--- TASK MATERIAL ---
§
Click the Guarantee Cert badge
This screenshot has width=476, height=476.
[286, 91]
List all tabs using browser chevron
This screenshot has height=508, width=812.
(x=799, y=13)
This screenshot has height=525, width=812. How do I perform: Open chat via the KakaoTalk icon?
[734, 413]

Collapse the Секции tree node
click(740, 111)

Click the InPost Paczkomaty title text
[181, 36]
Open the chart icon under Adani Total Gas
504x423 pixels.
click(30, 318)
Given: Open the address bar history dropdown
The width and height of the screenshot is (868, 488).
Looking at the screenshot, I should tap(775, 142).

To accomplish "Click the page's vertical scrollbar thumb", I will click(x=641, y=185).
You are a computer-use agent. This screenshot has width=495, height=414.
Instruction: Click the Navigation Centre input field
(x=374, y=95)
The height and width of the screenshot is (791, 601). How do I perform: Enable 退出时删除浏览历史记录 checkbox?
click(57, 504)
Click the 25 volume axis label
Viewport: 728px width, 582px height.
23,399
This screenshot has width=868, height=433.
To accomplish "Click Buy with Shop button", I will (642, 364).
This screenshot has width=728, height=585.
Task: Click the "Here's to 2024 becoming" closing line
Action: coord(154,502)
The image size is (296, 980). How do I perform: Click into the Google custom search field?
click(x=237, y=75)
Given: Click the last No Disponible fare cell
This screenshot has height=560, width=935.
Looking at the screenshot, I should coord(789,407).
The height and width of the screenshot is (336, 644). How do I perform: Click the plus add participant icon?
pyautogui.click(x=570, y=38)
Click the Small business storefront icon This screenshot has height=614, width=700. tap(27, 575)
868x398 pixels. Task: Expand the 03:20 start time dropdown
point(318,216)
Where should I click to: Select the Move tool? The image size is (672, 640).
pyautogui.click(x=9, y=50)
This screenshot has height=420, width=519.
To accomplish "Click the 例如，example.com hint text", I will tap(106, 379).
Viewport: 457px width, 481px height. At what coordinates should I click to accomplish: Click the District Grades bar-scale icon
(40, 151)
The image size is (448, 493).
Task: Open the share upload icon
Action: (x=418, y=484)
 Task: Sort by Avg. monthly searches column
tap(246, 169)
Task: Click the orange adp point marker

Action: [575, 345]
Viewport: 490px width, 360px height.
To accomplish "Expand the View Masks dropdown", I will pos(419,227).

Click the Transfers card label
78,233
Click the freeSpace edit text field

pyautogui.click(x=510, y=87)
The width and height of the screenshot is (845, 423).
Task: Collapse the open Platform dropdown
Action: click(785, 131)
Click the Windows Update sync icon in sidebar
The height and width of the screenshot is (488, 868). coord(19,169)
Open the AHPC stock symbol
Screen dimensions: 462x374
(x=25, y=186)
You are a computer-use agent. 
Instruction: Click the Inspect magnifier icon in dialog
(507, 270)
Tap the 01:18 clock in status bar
§
--- ABOUT THIS EXERCISE ---
Lines from the top of the data above through the line containing "Given: Open the address bar history dropdown" must be repeated exactly. All other lines stay out.

--- EXERCISE SOLUTION ---
Click the Guarantee Cert badge
This screenshot has width=476, height=476.
[286, 91]
List all tabs using browser chevron
This screenshot has height=508, width=812.
(x=799, y=13)
This screenshot has height=525, width=812. How do I perform: Open chat via the KakaoTalk icon?
[734, 413]

Collapse the Секции tree node
click(740, 111)

Click the InPost Paczkomaty title text
[181, 36]
Open the chart icon under Adani Total Gas
504x423 pixels.
click(30, 318)
Given: Open the address bar history dropdown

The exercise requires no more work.